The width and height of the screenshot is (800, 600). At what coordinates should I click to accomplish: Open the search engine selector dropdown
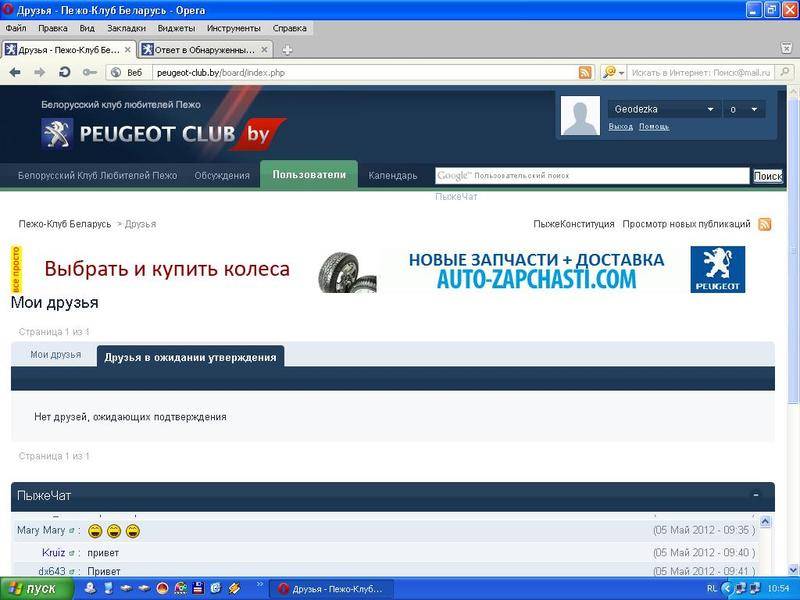tap(613, 72)
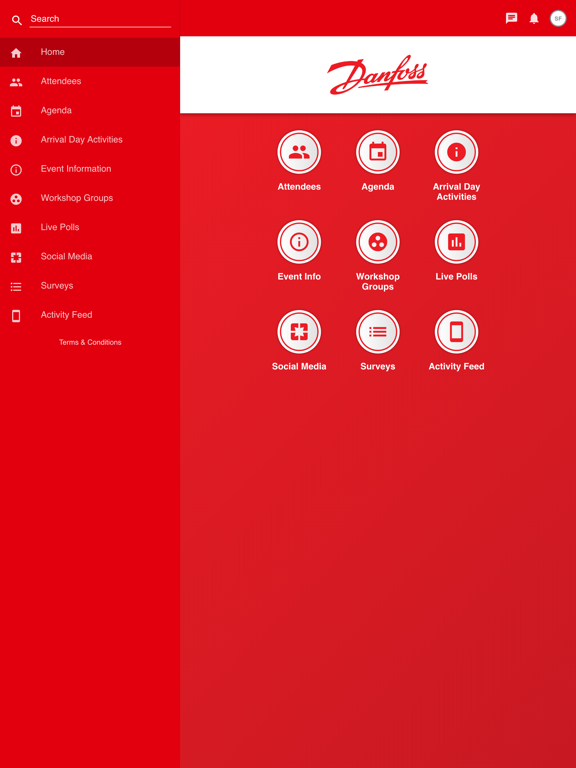576x768 pixels.
Task: Open the SF profile avatar
Action: pyautogui.click(x=558, y=19)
——
» **WHAT IS REQUIRED**
Without including any pictures, output each entry above exactly as it appears.

» **TASK RESULT**
The width and height of the screenshot is (800, 600). At what coordinates should I click to accomplish: Open the search engine selector dropdown
tap(613, 72)
576x768 pixels.
Task: Open the SF profile avatar
Action: pyautogui.click(x=558, y=19)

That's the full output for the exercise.